Auf Antrag der Mehrheit der kantonalen Tierversuchskommission bewilligte das kantonale Veterinäramt den Versuch. Gegen diese Bewilligung erhoben die drei Tierschutzdelegierten der Kommission, darunter auch ein Mitarbeiter der Stiftung für das Tier im Recht (TIR), im April 2019 Rekurs. Sie waren der Ansicht, dass der erwartete Kenntnisgewinn nicht höher zu gewichten sei als die Belastungen der Tiere – genau dies ist im Schweizer Recht jedoch eine zentrale Voraussetzung für die Bewilligungserteilung. Nachdem die Gesundheitsdirektion im März 2021 den Rekurs abgewiesen und die Bewilligung bestätigt hatte, zogen die Tierschutzdelegierten den Fall mittels Beschwerde ans Verwaltungsgericht weiter.
Mit seinem vor wenigen Tagen veröffentlichten Urteil vom 24. November letzten Jahres hob das Verwaltungsgericht die Bewilligung für den Tierversuch nun auf. Es kam zum Schluss, dass die Kommissionsmehrheit, das Veterinäramt und die Gesundheitsdirektion den Kenntnisgewinn deutlich zu hoch gewichtet hätten. Tatsächlich reiche dieser nicht aus, um die schweren Belastungen der Vögel zu rechtfertigen. Das Gericht begründete seine Ansicht insbesondere damit, dass ein tatsächlicher medizinischer Nutzen für den Menschen nicht genügend konkret absehbar sei, und folgte damit der Argumentation der Tierschutzdelegierten.

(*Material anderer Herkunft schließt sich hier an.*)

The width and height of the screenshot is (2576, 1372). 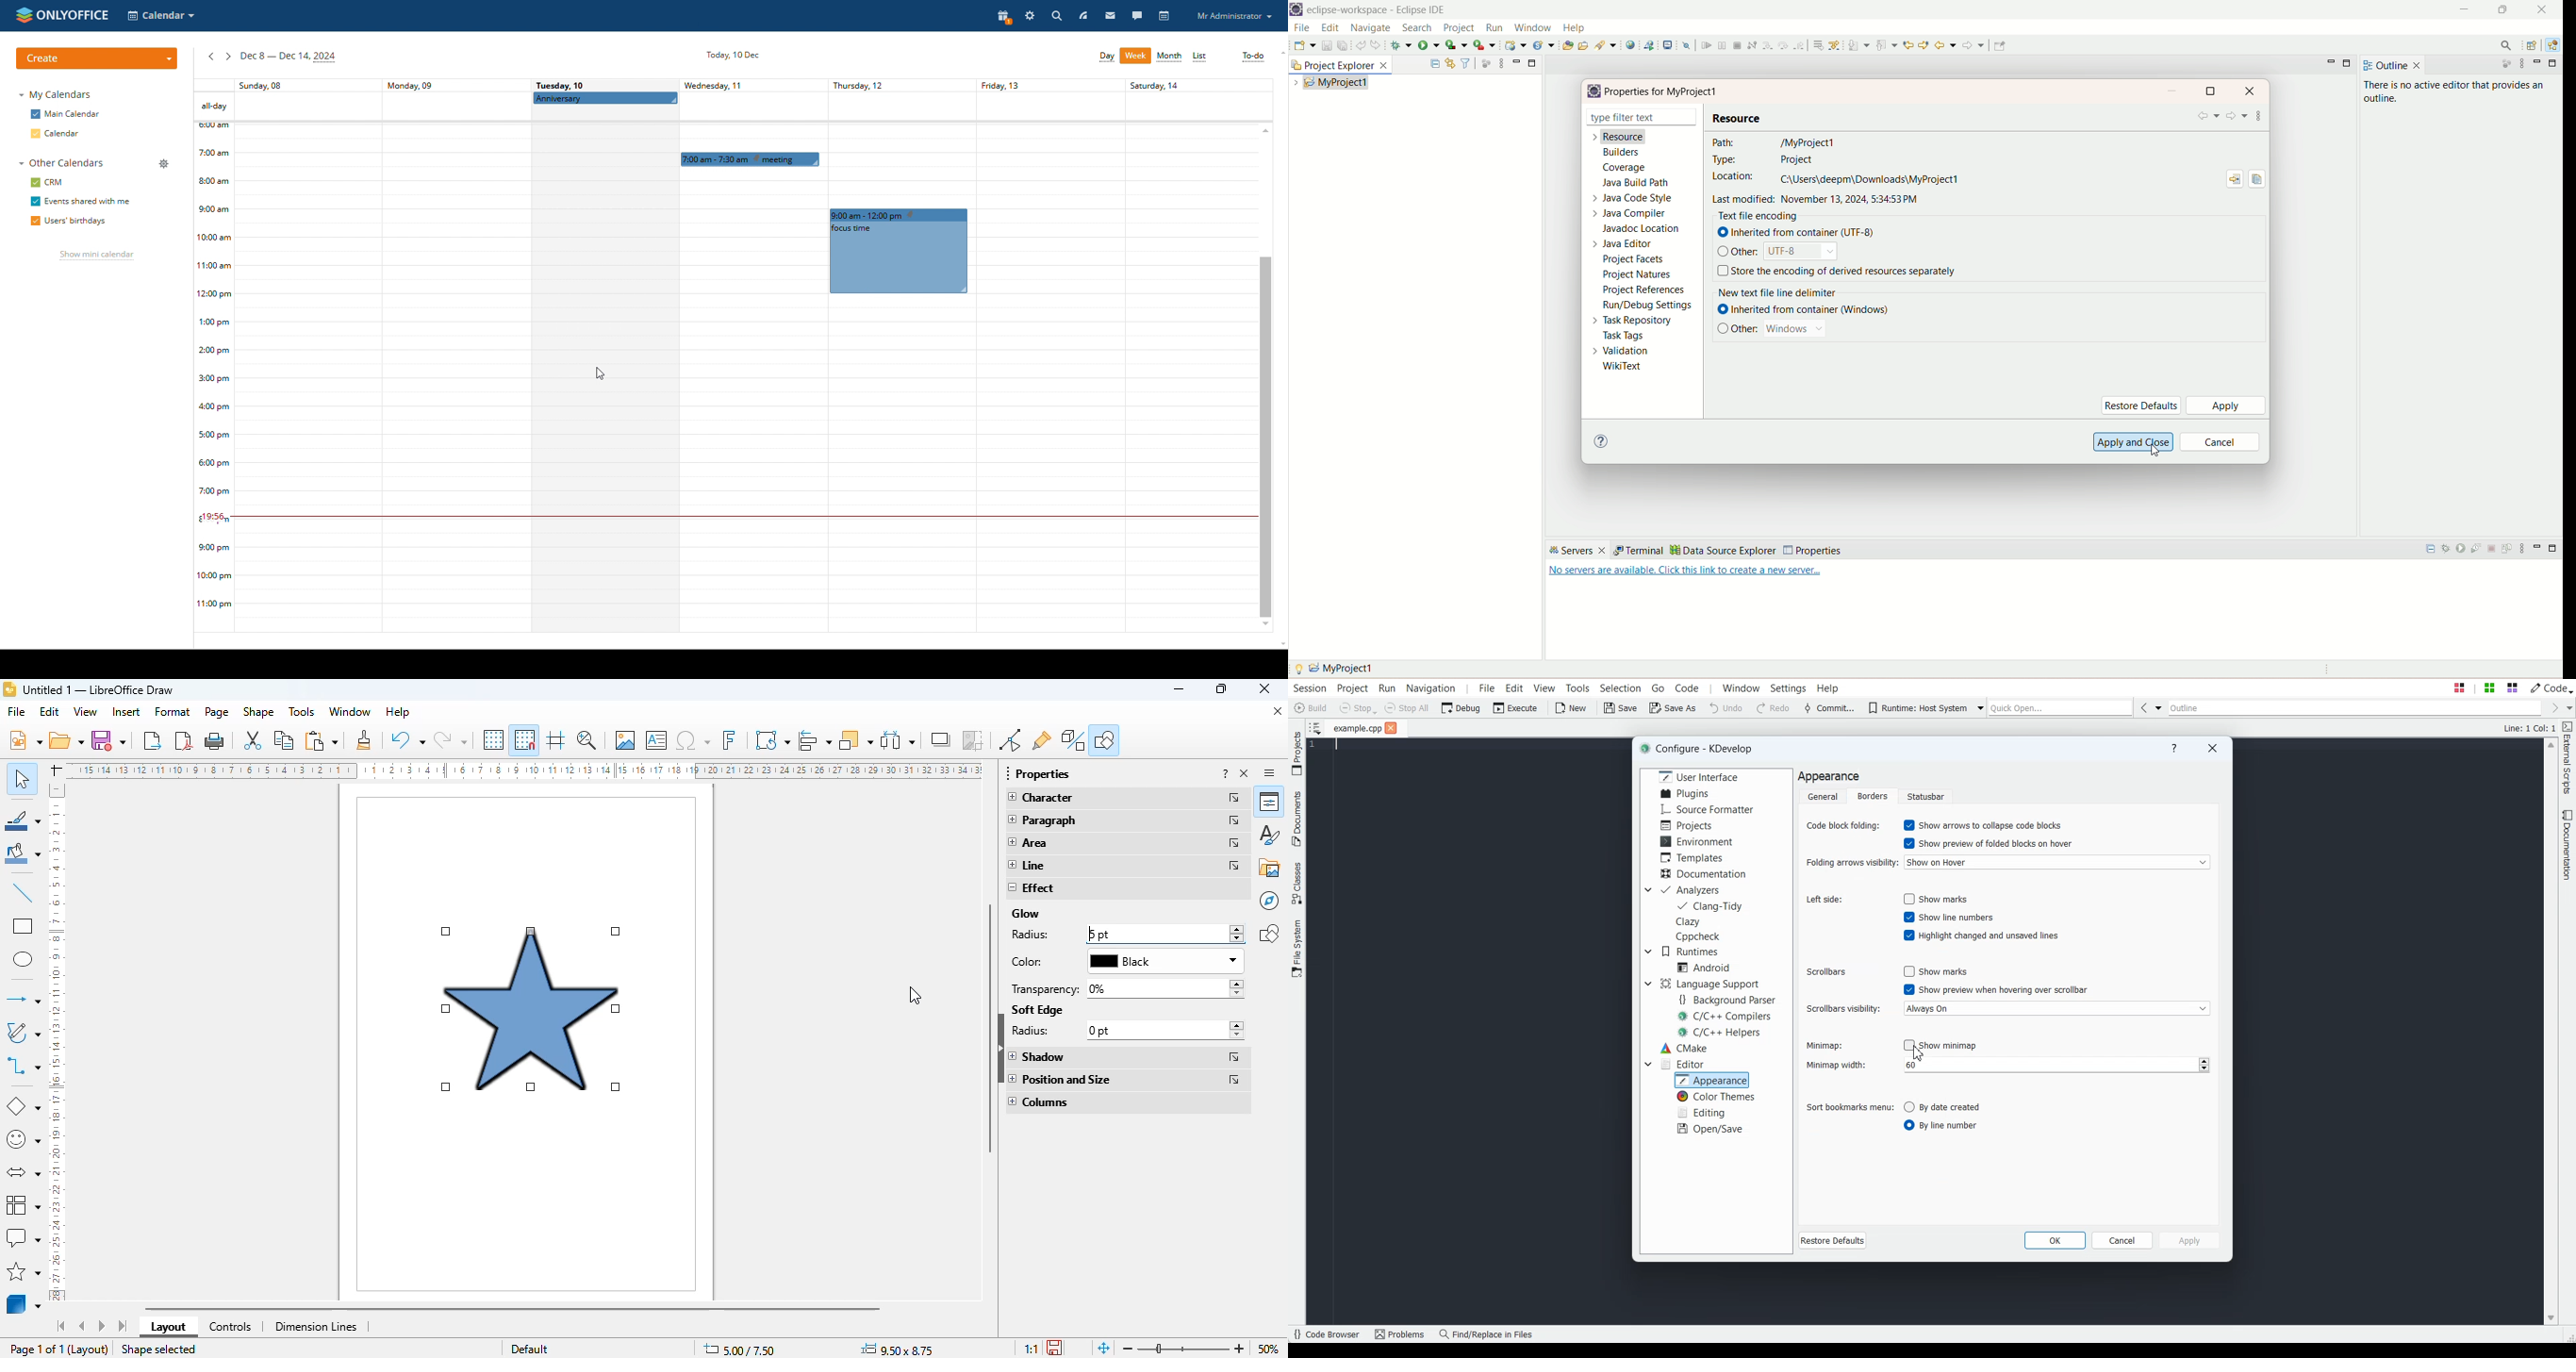 I want to click on styles, so click(x=1269, y=835).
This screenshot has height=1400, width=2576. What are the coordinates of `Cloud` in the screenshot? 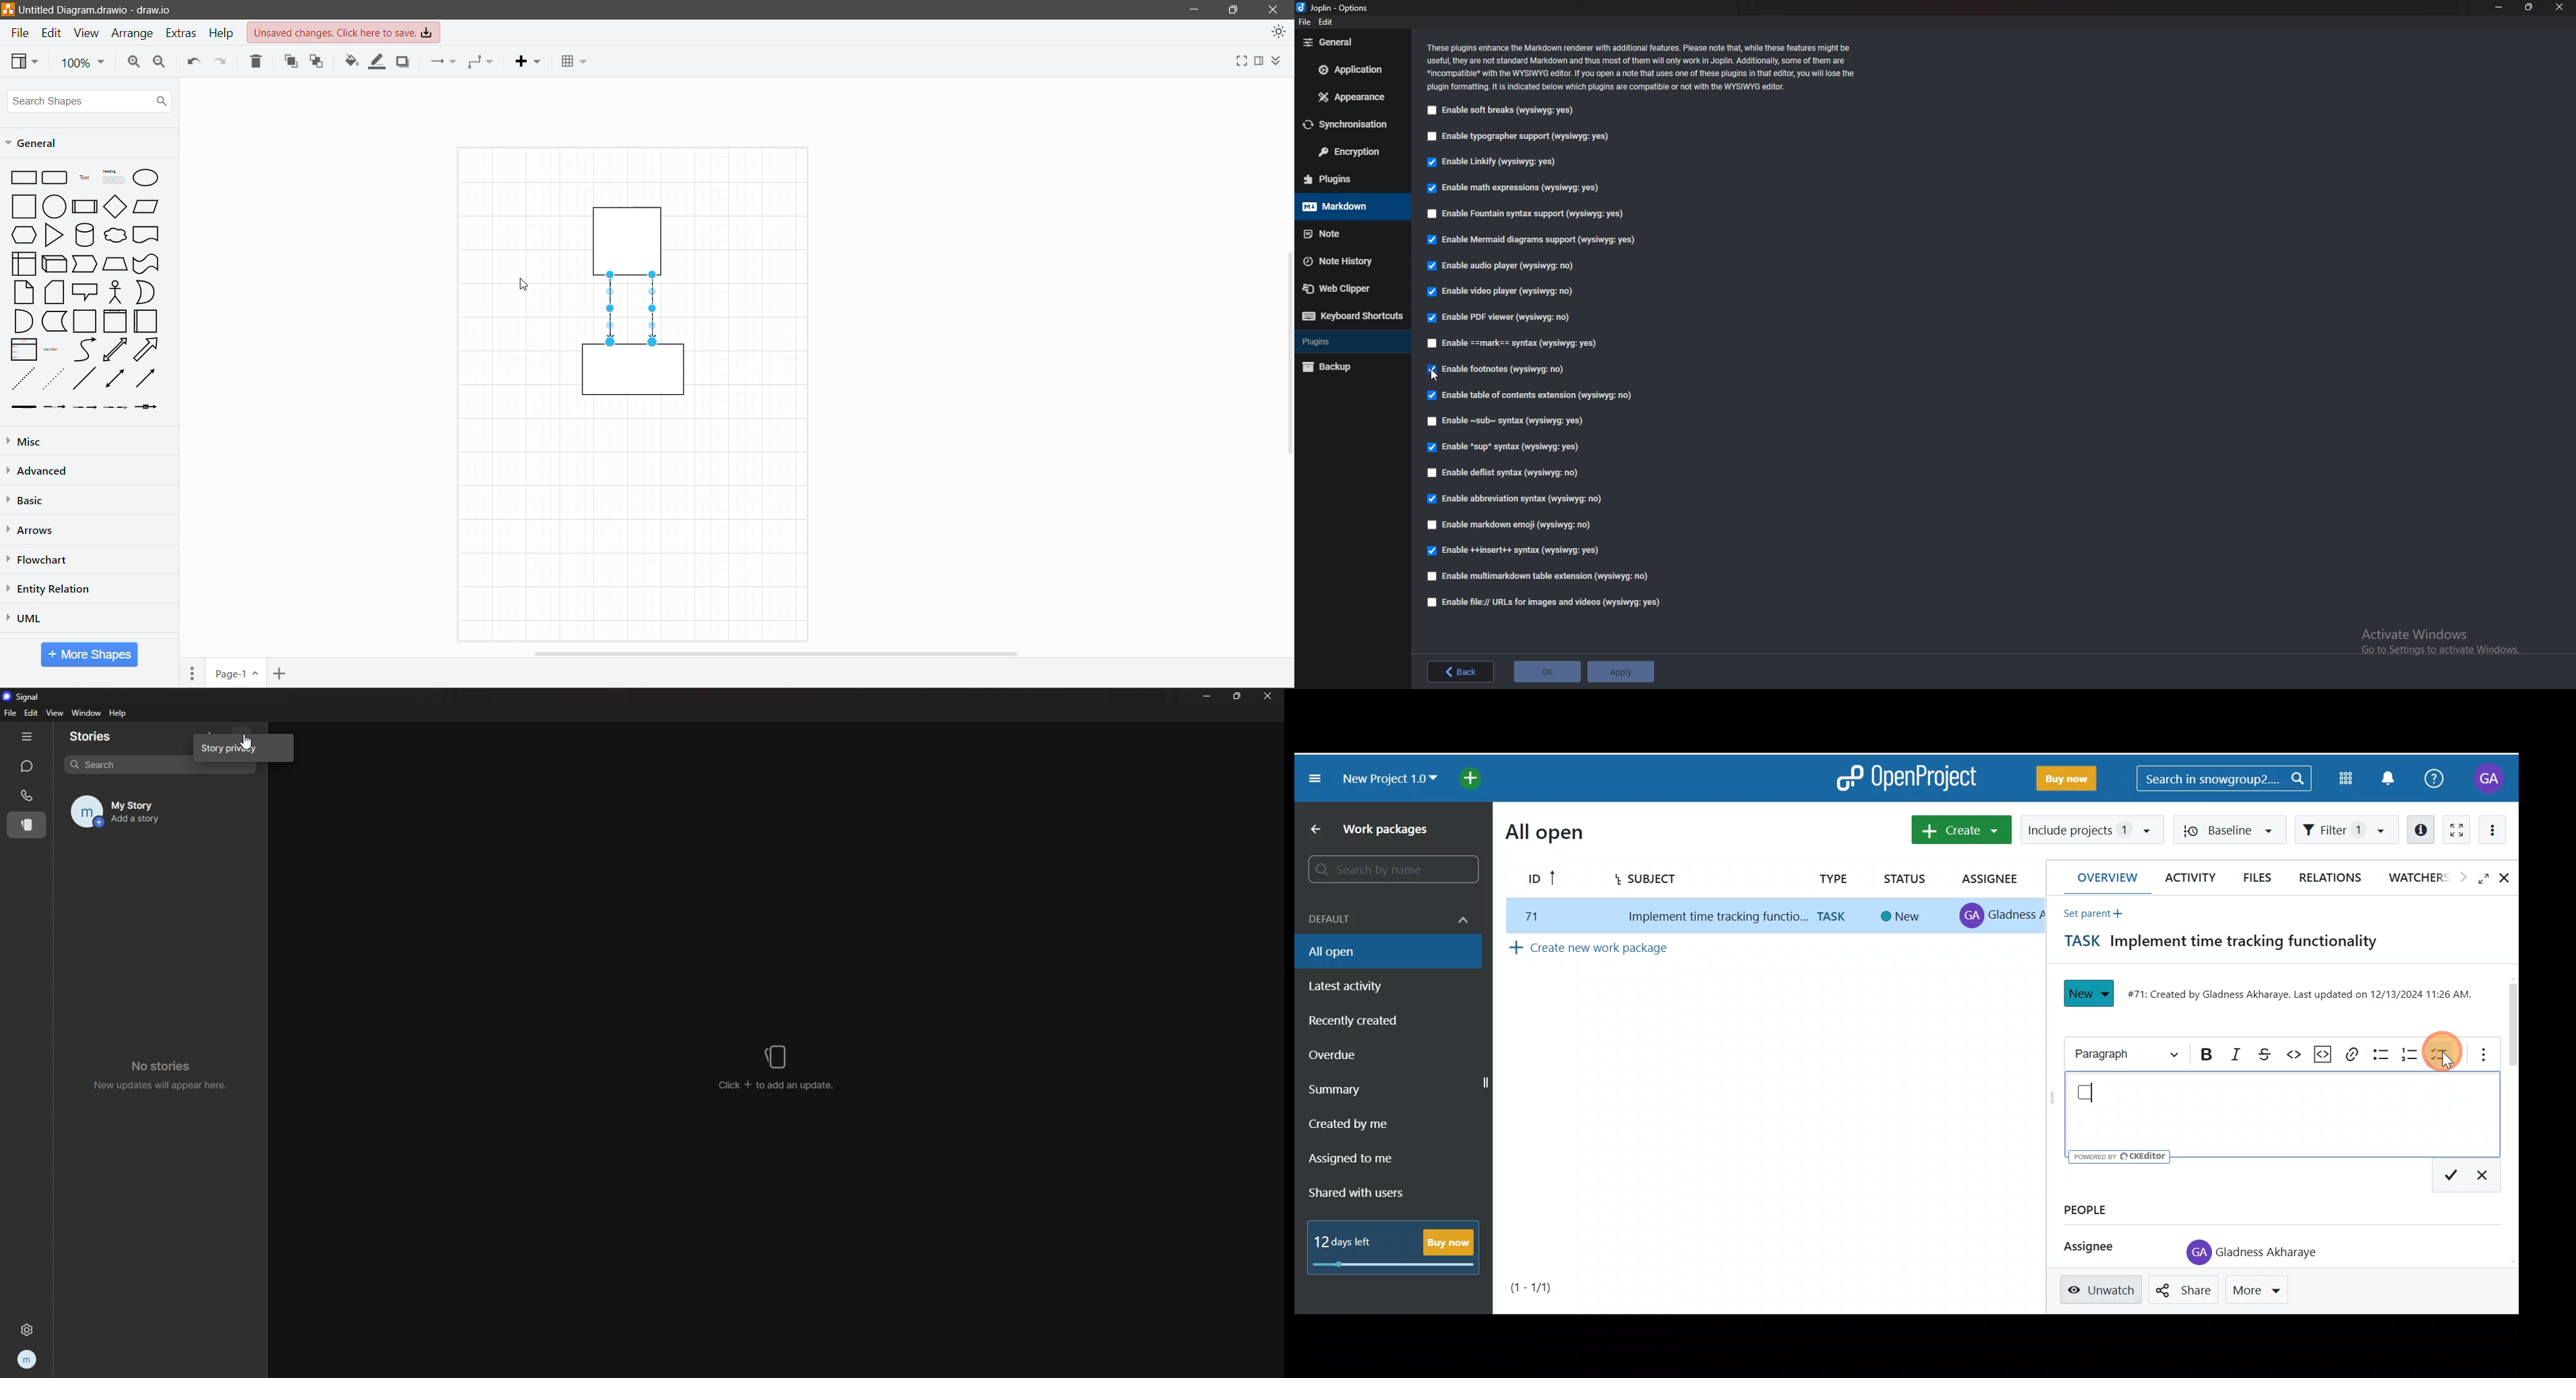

Die Forschenden haben zwar noch die Möglichkeit, das Urteil vor dem Bundesgericht anzufechten. Der Entscheid des Verwaltungsgerichts ist aus Tierschutzsicht aber dennoch ein grosser Erfolg. In der Praxis kommt es regelmässig vor, dass ethisch sowie wissenschaftlich fragwürdige Tierversuche zu Unrecht bewilligt werden. Insbesondere in der Grundlagenforschung – der Bereich, in dem rund 80 Prozent aller Tiere, die im Rahmen von Versuchen schwere Belastungen erleiden, eingesetzt werden – ist der Erkenntnisgewinn der beantragten Experimente oftmals nur marginal. Dennoch werden die entsprechenden Gesuche routinemässig bewilligt und von der Mehrheit der Tierversuchskommissionsmitglieder kaum einmal grundlegend hinterfragt. Die TIR hofft nun auf eine Signalwirkung des Verwaltungsgerichtsurteils und ist zuversichtlich, dass dieses einen wichtigen Schritt in Richtung Abkehr von dieser rechtswidrigen Bewilligungspraxis darstellt.